Download the Miniconda installer:

curl -O https://repo.anaconda.com/miniconda/Miniconda3-latest-MacOSX-x86_64.sh

Run the installer script:

bash Miniconda3-latest-MacOSX-x86_64.sh

Initialize Miniconda:

source ~/.bash_profile

Create a virtual environment:

conda create --name myenv

Activate the virtual environment:

conda activate myenv

Replace 'myenv' with your desired name.

Clone the repository to your local machine:

git clone https://github.com/your-username/sah-mortality-prediction.git

Navigate to the directory where the repository was cloned.

Install the required dependencies. Make sure you have Python 3.7 or later installed. Use the following command to install the dependencies:

pip install -r requirements.txt

Note: Additional dependencies such as FSL, ANTs, and dcm2niix need to be installed separately and added to the system path. Please follow the instructions below to install them:

Installing External Dependencies

dcm2niix

  1. Visit the dcm2niix repository: https://github.com/rordenlab/dcm2niix
  2. Follow the installation instructions provided in the repository to install dcm2niix.
  3. Add dcm2niix to the system path.

FSL

  1. Visit the FSL installation page: https://fsl.fmrib.ox.ac.uk/fsl/fslwiki/FslInstallation
  2. Follow the installation instructions provided to install FSL.
  3. Add FSL to the system path.

Usage

For Mac OS users: to avoid error reading .DS_Store files, please enter this command line to delet those files from the input and output directories:

find /path/to/directory -name .DS_Store -type f -delete

replace /path/to/directory with the actual path of the input and output directory.

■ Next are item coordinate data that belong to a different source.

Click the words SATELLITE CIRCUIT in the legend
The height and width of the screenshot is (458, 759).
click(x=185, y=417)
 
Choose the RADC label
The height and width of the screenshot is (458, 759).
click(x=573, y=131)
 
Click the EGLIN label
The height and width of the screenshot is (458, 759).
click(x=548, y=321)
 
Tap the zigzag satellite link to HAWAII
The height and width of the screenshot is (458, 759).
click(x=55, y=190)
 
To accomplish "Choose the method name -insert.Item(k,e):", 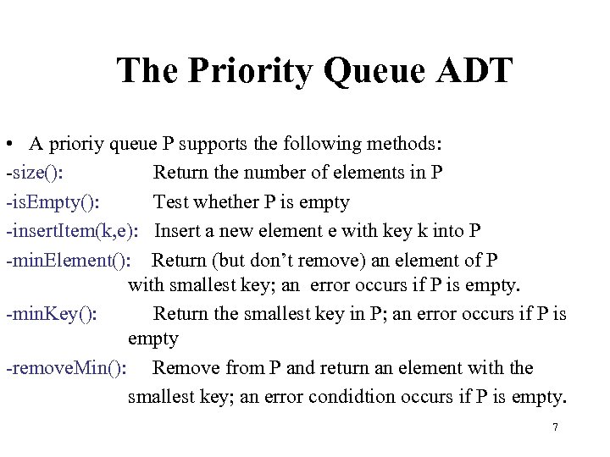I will point(73,230).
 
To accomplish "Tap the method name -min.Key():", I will point(51,314).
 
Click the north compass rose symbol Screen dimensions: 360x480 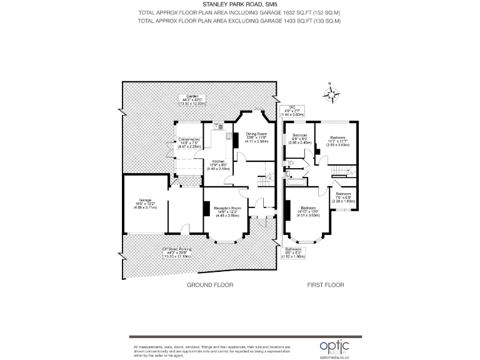coord(332,94)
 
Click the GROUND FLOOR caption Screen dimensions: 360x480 coord(210,285)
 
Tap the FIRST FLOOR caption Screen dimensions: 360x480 coord(325,285)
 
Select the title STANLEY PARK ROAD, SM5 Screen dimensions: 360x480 coord(240,4)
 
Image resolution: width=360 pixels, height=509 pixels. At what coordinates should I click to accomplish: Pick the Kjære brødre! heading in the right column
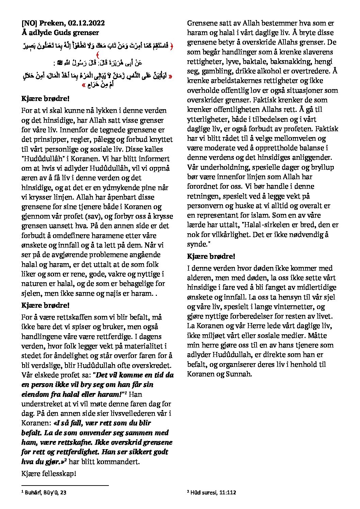[x=211, y=256]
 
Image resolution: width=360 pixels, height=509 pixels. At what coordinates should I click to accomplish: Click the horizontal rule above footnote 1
[x=65, y=486]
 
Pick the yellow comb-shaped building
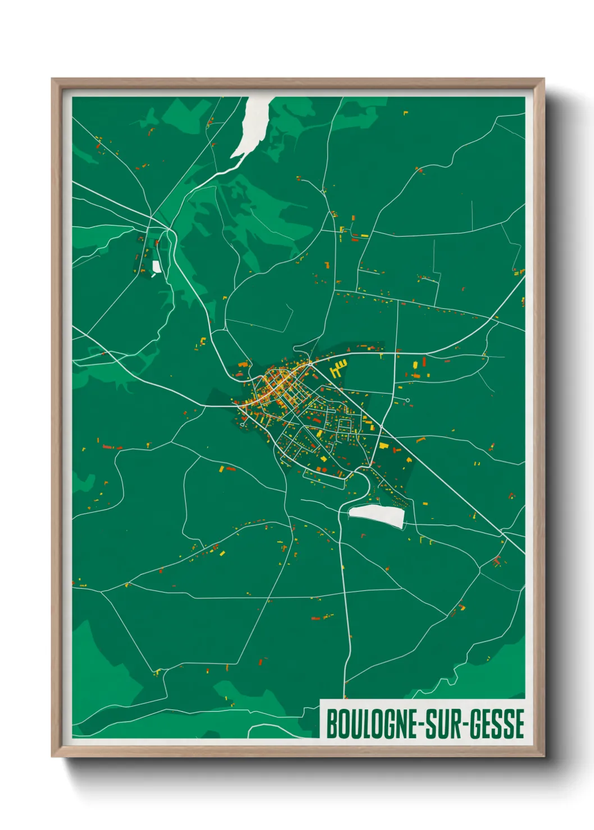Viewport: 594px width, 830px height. [337, 370]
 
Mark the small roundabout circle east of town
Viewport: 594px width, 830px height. [408, 400]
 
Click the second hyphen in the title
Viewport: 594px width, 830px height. [466, 724]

Command Line Execution for mortality prediction task

Prepare your input data:

Create a directory containing the DICOM files of the SAH patients. Each patient should have a separate subdirectory with their DICOM files. Ensure that the DICOM files contain the necessary information for the prediction (e.g., CT scans).

Run the SAH Mortality Prediction pipeline:

python SAH_mortality_prediction.py -i /path/to/input -o /path/to/output --model 3D.DenseNet121.model.best.loss.hdf5 -g 0

Replace /path/to/input with the path to the directory containing the DICOM files, and /path/to/output with the desired output directory. The --model argument specifies the path to the AUCMEDI model file.

Command Line Execution for automatic segmetation

Setting Up the Pretrained Model:

Begin by downloading the pretrained model for the pipeline.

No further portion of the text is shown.